=== Task instructions ===
When you reach the line that contains "Minimize the BeiTaiTianYuan window" below, transcribe it and each line after it word for word to the end of the records, omitting pictures.
-----
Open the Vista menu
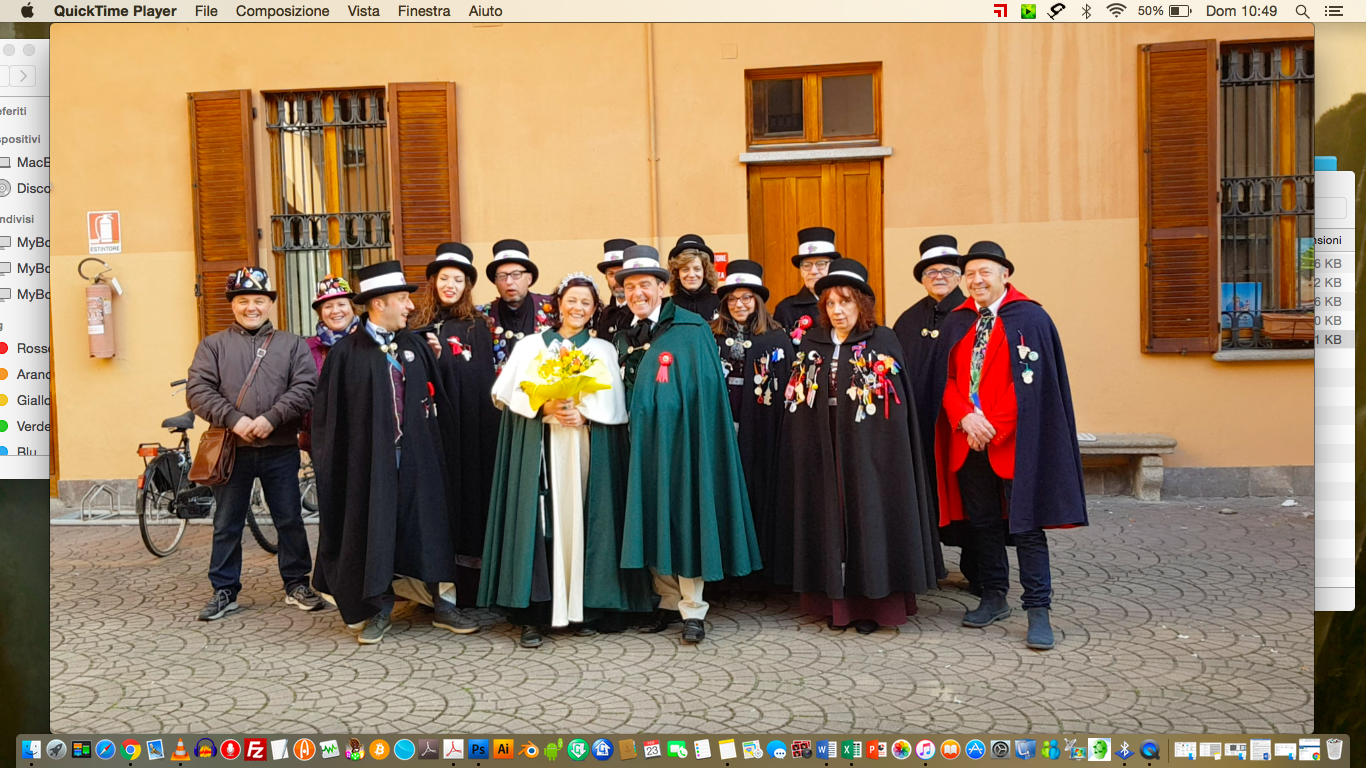 [363, 11]
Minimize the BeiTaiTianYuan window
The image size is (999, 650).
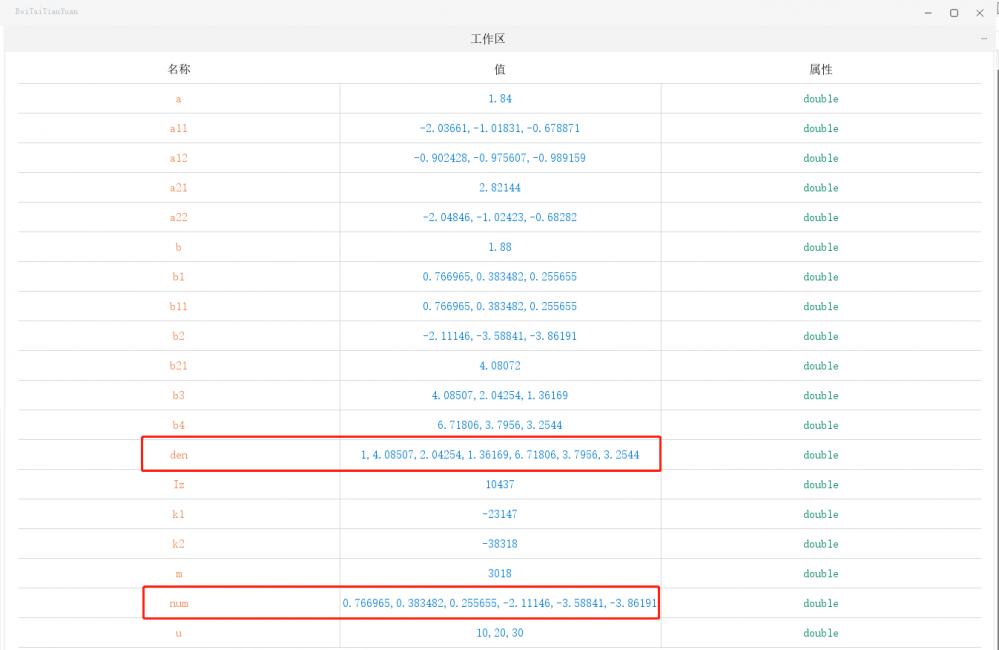coord(929,12)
-----
=== Output for this task ===
Minimize the BeiTaiTianYuan window
The image size is (999, 650).
coord(929,12)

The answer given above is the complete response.